Hi folks,
I'm running a very rough comparison of Spark and Impala for a specific
operation in our application. I have a 2+ billion record table on which I run a
window function to remove duplicate records. AFAIK this is similar to a
self-join. The data doesn't fit entirely in memory but Spark is able to spill
to disk and complete the operation in 40 minutes on this one machine while the
equivalent query in Impala takes 2.3 hours. The machine has approx. 250 GB RAM
and 56 vcores. While running in Impala I observe very low (1-core) CPU usage
throughout.
My dataset is around 52 GB compressed (2-3x that uncompressed) in Parquet+Gzip
format spread across 1200 files. My query looks like this:
CREATE TABLE compacted STORED AS PARQUET LOCATION "/tmp/compacted" AS
SELECT a, b, c, d, e FROM (
SELECT row_number() OVER (
PARTITION BY c, d ORDER BY e DESC
) rank, * FROM duplicates
) q WHERE q.rank=1;
Where fields a, b, c, ... are strings or long integers.

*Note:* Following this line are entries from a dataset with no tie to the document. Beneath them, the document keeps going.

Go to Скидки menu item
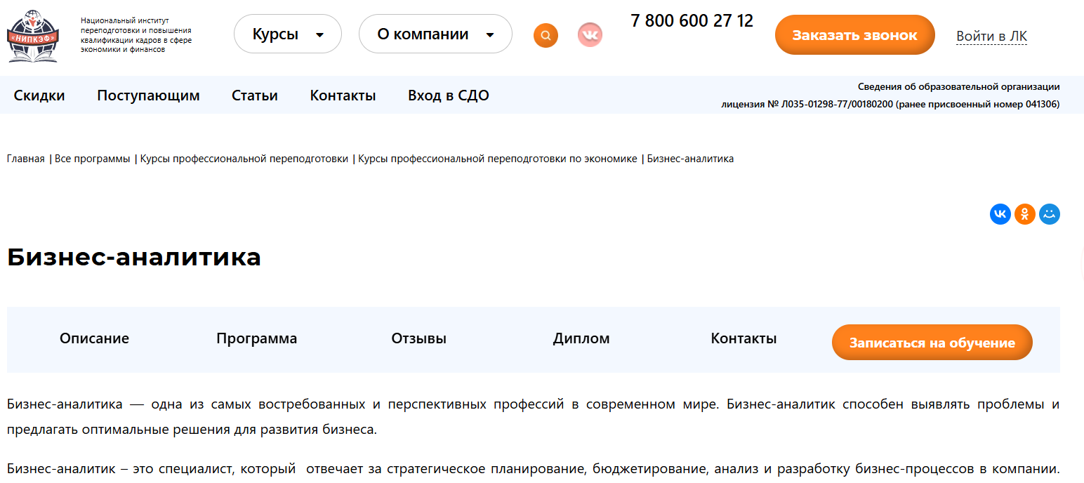Viewport: 1084px width, 483px height. coord(39,95)
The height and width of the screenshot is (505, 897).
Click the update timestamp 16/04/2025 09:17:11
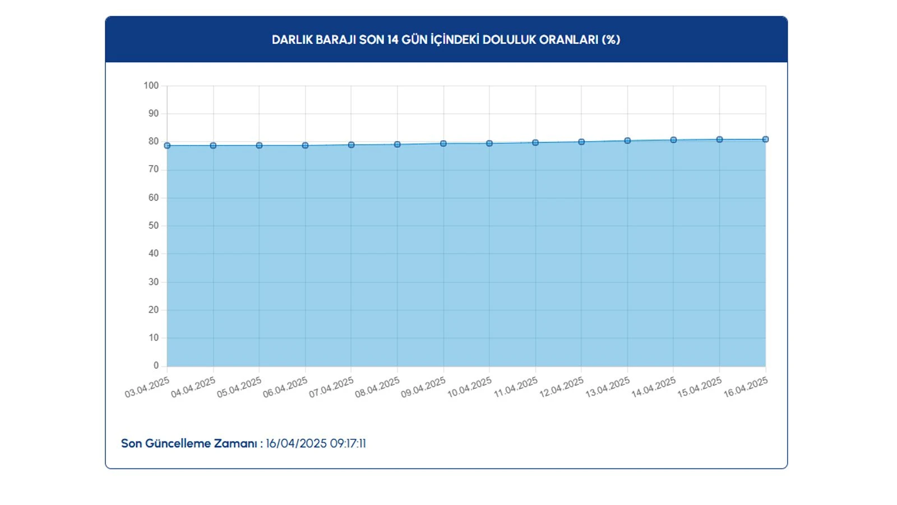pyautogui.click(x=316, y=444)
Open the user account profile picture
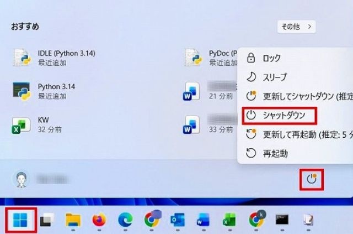 (20, 179)
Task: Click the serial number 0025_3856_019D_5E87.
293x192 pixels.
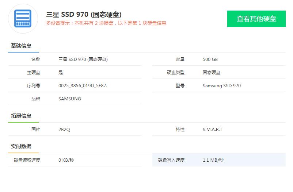Action: [83, 86]
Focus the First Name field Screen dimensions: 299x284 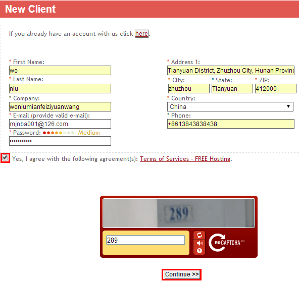(60, 70)
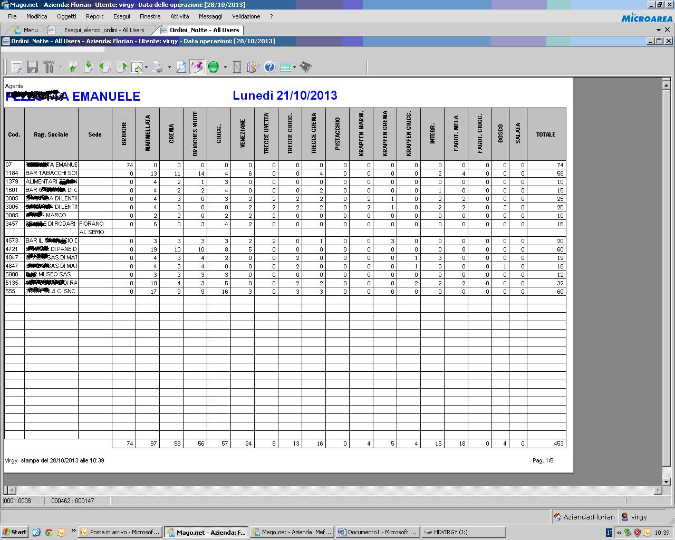Expand the green table grid dropdown arrow
The width and height of the screenshot is (675, 540).
294,68
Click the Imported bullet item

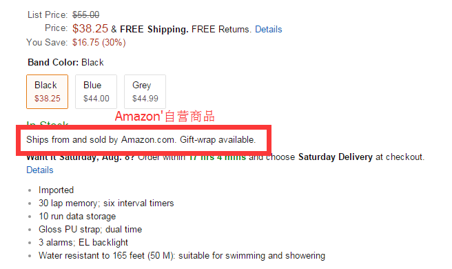[57, 190]
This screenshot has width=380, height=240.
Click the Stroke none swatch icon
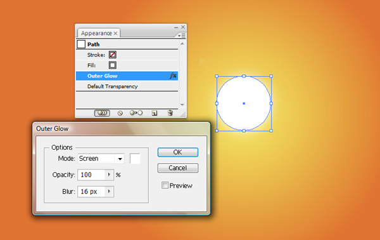tap(113, 55)
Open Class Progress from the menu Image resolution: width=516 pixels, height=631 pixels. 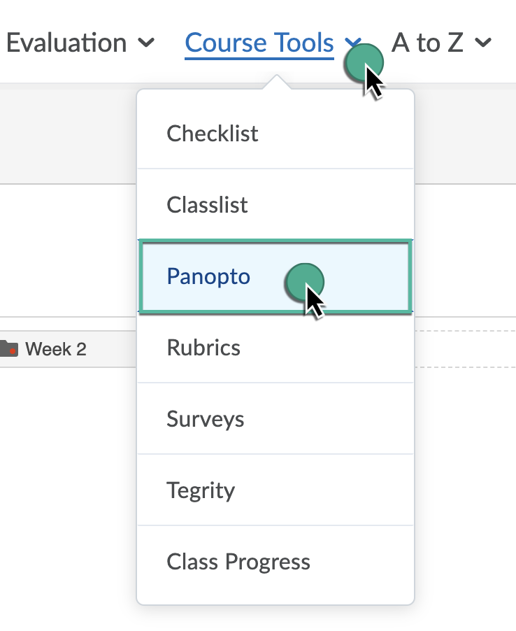coord(238,562)
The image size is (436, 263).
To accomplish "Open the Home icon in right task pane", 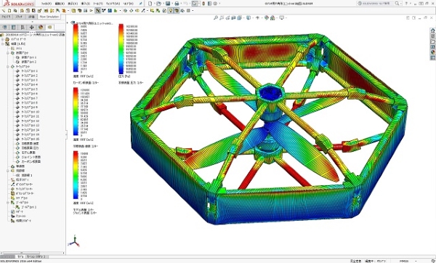I will tap(432, 31).
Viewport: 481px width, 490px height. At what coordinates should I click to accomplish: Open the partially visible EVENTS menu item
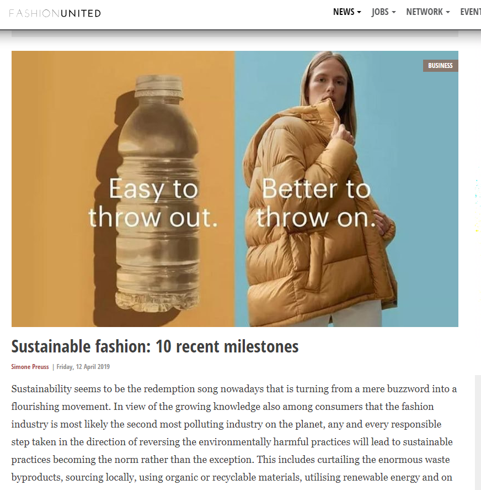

Also, I've run COMPUTE
STATS on the table.
I'm using the Cloudera quickstart Docker image. Impalad reports version as
impalad version 2.5.0-cdh5.7.0 RELEASE. I've allocated 6 local disks to
Impalad's scratch space (since I expect spillage). Otherwise the configuration
is vanilla. I'm monitoring CPU usage using htop and CPU utilization fluctuates
between 1/56 and 5/56 of available CPU. I have the Impala query profile
available in the web UI, but I wanted to ask if there's anything obvious I'm
missing before posting too much detail.
Is there anything obvious I should look into or configure to achieve higher CPU
utilization and faster overall performance?
Thanks
---
Joe Naegele
Grier Forensics